WORK TO BE COMPLETED:
Copy the post about living with celiac disease, starting with "Celiac!!! A fun" and going on through "things! It’s insane.", and swap "grass" for "pollen" wherever it occurs.

EXCERPT TO READ:

Celiac!!! A fun allergy to gluten. Wheat, barley, and rye. Wheni eat it, I bloat, get very ill, and insanely moody! I swell up like a balloon, and get insanely lethargic. Basically my body freaks out and shuts down. So fun!
I actually have more little things wrong with me.
How I react to bug bites. How I react to grass. To latex. To certain medicine. There’s ado many random things! It’s insane.
There’s people who are on my friends list, HELL, who are in my family who don’t believe I’m suffering and I’m just dramatic. That I’m over reacting, and blow things up. That I’m “too loud” and “talk too much” about things. Nobody takes it seriously because I’m so vocal.
But… they aren’t the ones going through this. They aren’t the ones who are physically and emotionally dealing with this agony. Who go back and forth from numb to intense tingling and pain. No! I am. I’m the one whoI deals with that.
You aren’t the ones dealing with the blood loss, the vision loss, the loss of feeling, the loss of friends, and housing and jobs! No. That’s me!
You didn’t lose your dignity and pride and privacy! You didn’t have to beg people for help, and live place to place, and have people call you names behind your back, and stop being your friend because it was safer to believe you were a liar than to believe you were THAT SICK.

MATERIAL PROVIDED:
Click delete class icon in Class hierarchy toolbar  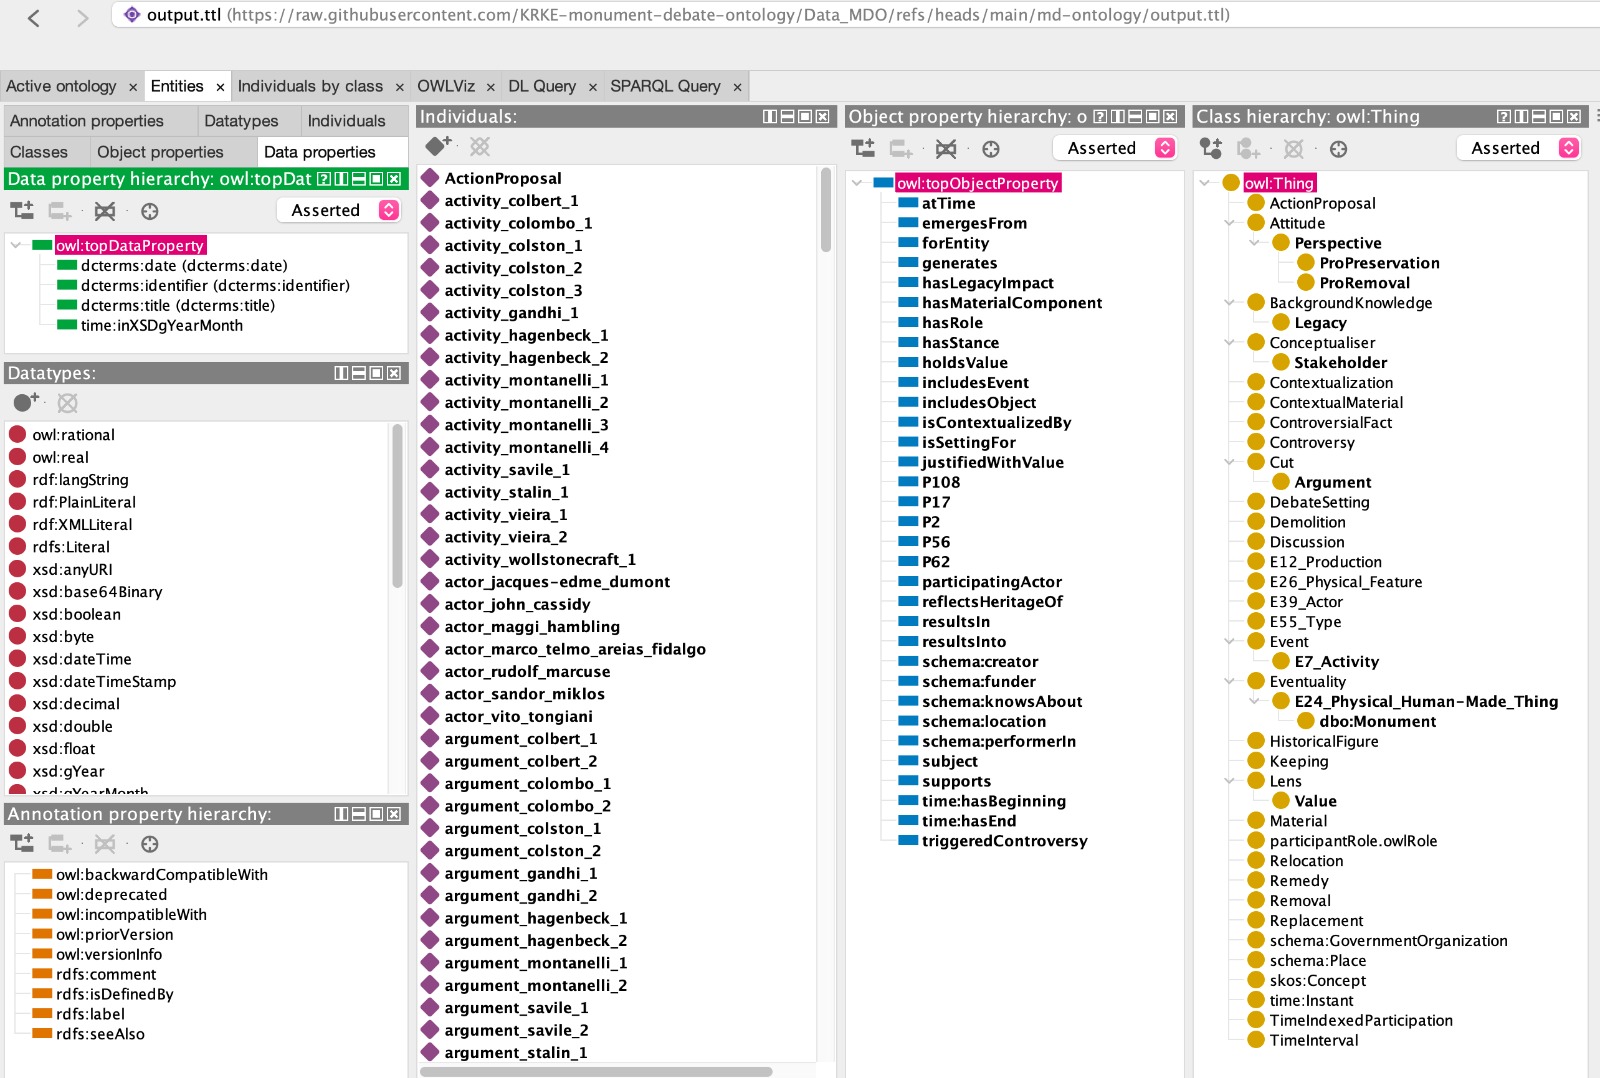[x=1293, y=149]
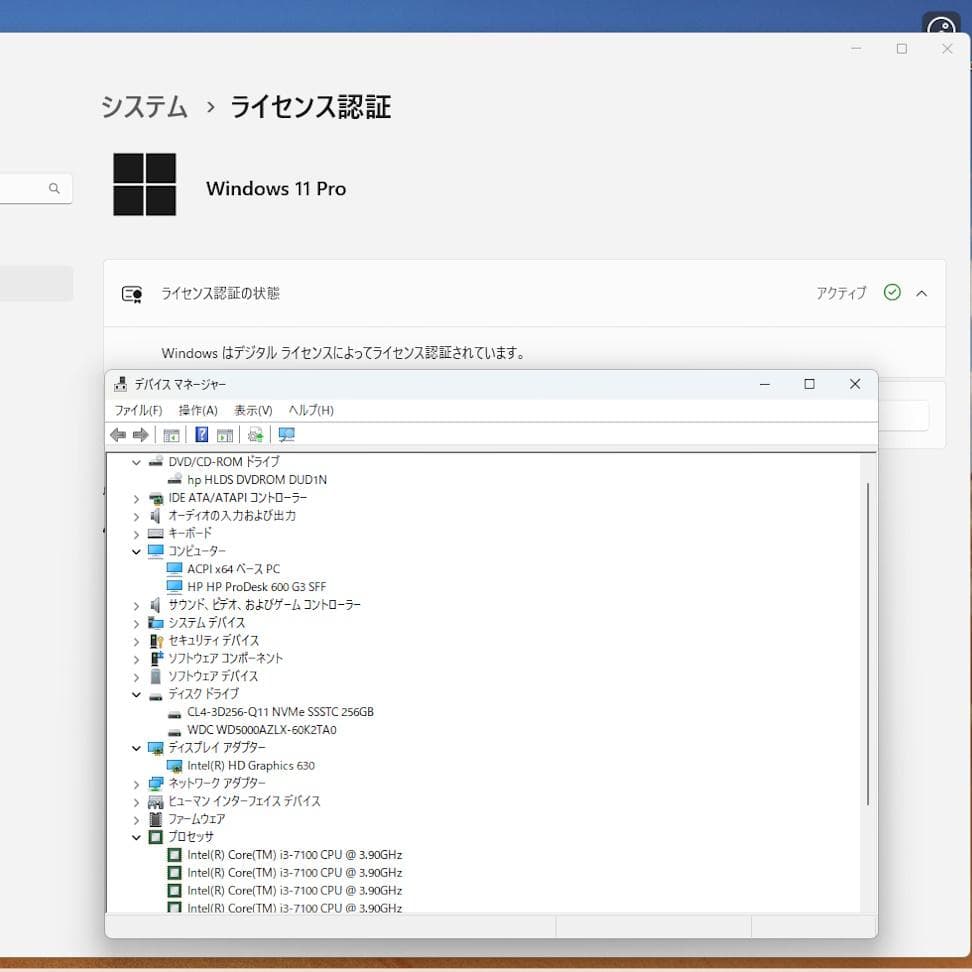
Task: Click the 操作 menu option
Action: pyautogui.click(x=197, y=410)
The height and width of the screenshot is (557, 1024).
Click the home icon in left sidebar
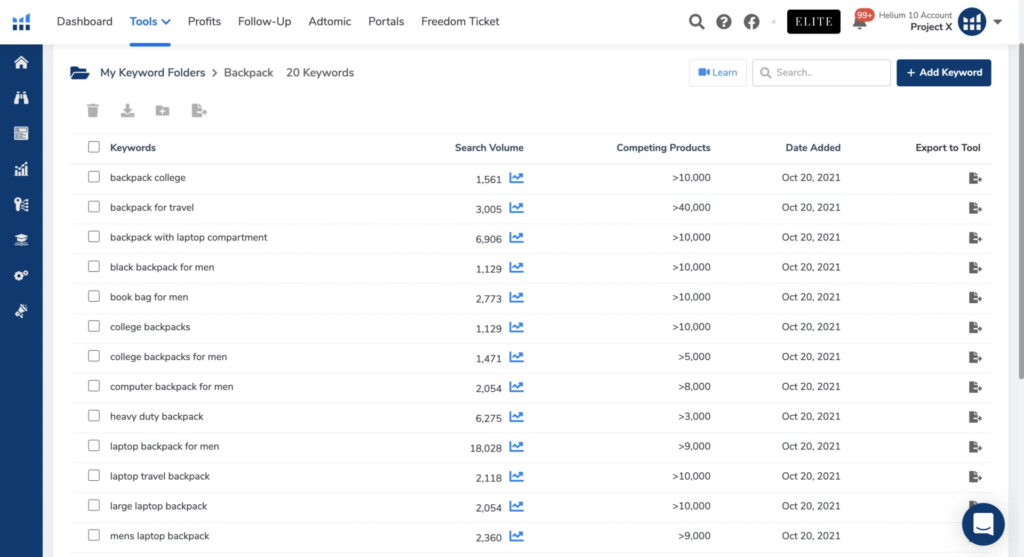21,63
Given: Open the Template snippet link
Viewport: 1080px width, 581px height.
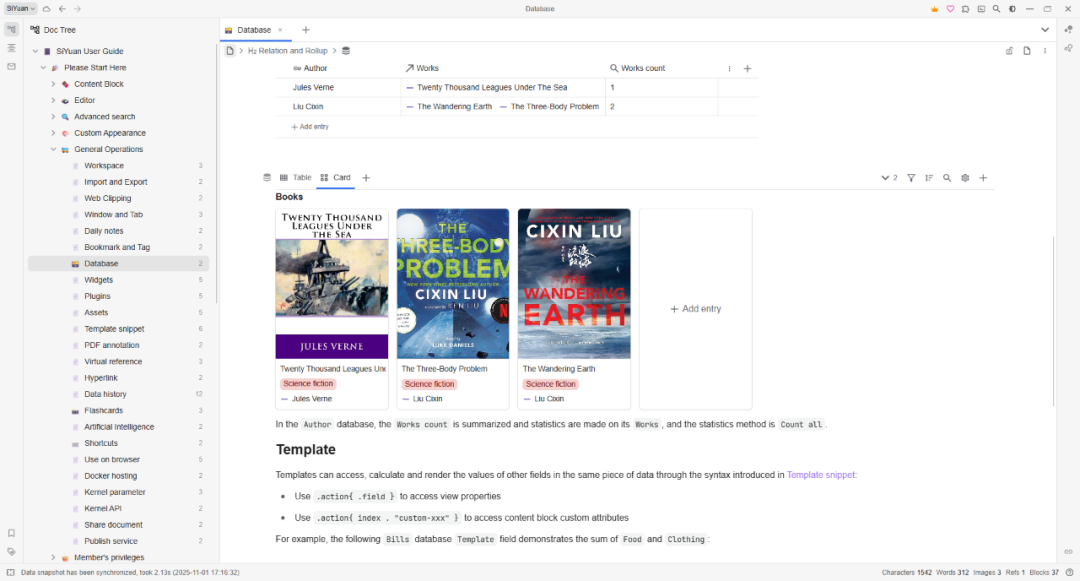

RESULT OF THIS TASK:
Celiac!!! A fun allergy to gluten. Wheat, barley, and rye. Wheni eat it, I bloat, get very ill, and insanely moody! I swell up like a balloon, and get insanely lethargic. Basically my body freaks out and shuts down. So fun!
I actually have more little things wrong with me.
How I react to bug bites. How I react to pollen. To latex. To certain medicine. There’s ado many random things! It’s insane.